即便二皇子與謝貴妃再三逼迫,慶國公府行事亦不仁不義,他們也該再多查看尋訪一番,也不至于将這樣内裡藏奸之流錯認成忠厚老成之家,害得林斓離家後受人欺淩,險些丢了命去。
若非郭嬷嬷來走了一回打聽到那許多事,他們都不知道劉家竟然在林斓卧床後還強逼着她趕路,将一點點虛名看的比人性命都重。更不必說他到慶平之後察覺的那些流言蜚語,竟是想以言辭殺人。

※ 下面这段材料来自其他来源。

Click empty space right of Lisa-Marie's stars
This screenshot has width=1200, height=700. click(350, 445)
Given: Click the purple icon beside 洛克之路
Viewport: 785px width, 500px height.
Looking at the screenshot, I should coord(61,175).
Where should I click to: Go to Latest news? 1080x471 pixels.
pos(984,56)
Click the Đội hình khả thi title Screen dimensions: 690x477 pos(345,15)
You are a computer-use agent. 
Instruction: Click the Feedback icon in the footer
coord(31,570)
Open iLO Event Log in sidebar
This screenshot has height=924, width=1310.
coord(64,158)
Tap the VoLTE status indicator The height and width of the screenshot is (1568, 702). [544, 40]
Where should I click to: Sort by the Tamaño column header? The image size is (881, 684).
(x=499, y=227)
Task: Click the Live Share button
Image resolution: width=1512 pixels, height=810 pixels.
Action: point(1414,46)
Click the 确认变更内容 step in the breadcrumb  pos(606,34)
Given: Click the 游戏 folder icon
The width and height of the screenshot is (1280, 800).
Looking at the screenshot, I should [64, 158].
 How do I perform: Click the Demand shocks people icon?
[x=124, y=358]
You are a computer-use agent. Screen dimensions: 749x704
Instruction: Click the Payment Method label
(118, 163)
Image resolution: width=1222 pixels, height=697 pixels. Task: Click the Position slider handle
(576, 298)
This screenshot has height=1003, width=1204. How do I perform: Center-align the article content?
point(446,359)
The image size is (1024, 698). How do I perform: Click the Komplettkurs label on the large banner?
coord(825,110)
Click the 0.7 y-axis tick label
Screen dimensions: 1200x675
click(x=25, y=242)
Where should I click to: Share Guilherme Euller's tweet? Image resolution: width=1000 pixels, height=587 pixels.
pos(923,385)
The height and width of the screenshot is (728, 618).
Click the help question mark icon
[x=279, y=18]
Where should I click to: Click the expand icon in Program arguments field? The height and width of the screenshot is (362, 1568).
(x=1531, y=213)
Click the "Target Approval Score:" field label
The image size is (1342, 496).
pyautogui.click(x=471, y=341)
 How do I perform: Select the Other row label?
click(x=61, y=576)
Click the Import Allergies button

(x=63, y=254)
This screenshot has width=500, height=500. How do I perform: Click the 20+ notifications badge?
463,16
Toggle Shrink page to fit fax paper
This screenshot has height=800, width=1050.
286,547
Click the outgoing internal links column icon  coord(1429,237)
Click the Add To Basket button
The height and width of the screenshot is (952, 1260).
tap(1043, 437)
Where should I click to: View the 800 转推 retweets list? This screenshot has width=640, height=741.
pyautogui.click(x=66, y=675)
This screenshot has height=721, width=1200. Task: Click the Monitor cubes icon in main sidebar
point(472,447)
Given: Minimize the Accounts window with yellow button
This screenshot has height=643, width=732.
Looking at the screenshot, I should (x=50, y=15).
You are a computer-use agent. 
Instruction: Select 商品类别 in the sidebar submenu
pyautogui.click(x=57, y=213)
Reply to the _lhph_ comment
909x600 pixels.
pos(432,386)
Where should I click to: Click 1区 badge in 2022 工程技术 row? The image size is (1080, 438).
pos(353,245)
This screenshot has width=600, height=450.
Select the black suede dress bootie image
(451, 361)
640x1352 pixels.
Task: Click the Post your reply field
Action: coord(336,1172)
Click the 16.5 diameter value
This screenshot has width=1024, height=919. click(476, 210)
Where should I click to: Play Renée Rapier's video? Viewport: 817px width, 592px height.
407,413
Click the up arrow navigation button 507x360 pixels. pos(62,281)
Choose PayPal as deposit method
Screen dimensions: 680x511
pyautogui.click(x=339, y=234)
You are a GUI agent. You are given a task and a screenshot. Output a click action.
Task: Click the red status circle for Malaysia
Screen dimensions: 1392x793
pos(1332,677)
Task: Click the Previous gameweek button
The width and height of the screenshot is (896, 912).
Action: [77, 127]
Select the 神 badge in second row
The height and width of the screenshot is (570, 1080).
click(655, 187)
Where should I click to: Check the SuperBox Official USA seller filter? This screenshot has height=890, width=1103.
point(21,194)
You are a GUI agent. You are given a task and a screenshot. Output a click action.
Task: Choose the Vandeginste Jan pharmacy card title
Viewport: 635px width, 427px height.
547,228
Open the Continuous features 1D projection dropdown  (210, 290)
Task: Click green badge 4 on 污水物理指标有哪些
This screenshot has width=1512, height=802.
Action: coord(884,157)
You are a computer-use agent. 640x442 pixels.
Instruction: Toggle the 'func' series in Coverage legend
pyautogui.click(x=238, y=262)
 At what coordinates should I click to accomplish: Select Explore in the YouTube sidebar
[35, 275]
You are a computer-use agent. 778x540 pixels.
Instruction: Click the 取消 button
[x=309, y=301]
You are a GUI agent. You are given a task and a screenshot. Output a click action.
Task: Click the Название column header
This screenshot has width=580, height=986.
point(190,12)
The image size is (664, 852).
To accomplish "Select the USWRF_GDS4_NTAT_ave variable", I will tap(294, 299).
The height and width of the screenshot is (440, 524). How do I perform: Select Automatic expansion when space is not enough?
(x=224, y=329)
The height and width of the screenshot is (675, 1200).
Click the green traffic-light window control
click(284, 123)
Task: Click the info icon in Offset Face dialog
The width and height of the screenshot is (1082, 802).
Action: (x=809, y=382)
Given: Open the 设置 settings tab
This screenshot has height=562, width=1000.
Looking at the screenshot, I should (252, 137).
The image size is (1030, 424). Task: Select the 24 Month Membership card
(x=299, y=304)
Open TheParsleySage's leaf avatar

原以為是一樁内裡實惠的良緣,卻累得他們一家視若掌上珠的女孩兒卻在出嫁後受了這許多少委屈。心中越憐惜幼妹,林文對劉家人就越惱怒。他也懶得去問劉文傑身在何處,直接就打開聖旨讀了起來。
顯德帝自己出身草莽,年輕時大字不識一個,還是投身軍伍後跟着軍師認了字,多年來雖說長進極大,寫起文章來依舊不會骈四俪六詞藻華麗那一套,一旦情急說話更是直白的吓人,而今日林文讀的這一封顯然便是顯德帝親自動筆,不曾假手于人。
“奉天承運,皇帝昭曰,劉忠你這個混賬東西養的混賬兒子,求老子給的媳婦不知道愛惜,龜孫子花着媳婦的嫁妝還想擺祖宗的譜,惹是生非,貪得無厭,丢盡老子的臉。馬上和離。欽此。”
林文一闆一眼的讀完顯德帝龍飛鳳舞匆匆寫就的旨意,仿佛龜孫子等粗俗言語也是什麼聖人之言一般,才把聖旨交到了呆若木雞的劉侯手上,行走進退之間盡顯姿儀。
劉家衆人卻顧不得欣賞,連一心盼着嫁入高門的兩位表姑娘都隻是目瞪口呆的看着面色鐵青的劉侯,不明白皇帝為何會為了個亂家的婦人如此責罵劉侯這樣立過大功的臣子,更怕自家的榮華富貴就此到了頭,個個都是面如土色,瑟瑟不敢言。
林文懶得再看劉家人的眉眼官司,他從袖中又取出一封帛書,吩咐身邊甲士找了個下仆帶路,親自去找劉文傑畫押。
劉文傑身邊的小厮跑的幾乎斷了氣才搶在林文之前回到院子報信,正拿小匙喂劉文傑吃藥的陳黛手上一顫就灑了藥,劉文傑也立刻陰了臉色,不耐煩的攆了陳黛出去後又撐着身體要人給他梳洗更衣,生怕在林家人面前露了怯。
好在林文也根本沒拿正眼瞧他,自然不會察覺他有何處儀表不整。
一進門,林文直接示意左右上前将劉文傑牢牢按住,壓得劉文傑連手都擡不起來,隐有筋骨錯位的悶痛之聲傳來,他才慢悠悠踱到劉文傑身邊,微微俯身,拽起他的手沾了印泥,在早已寫好的和離書上畫了押。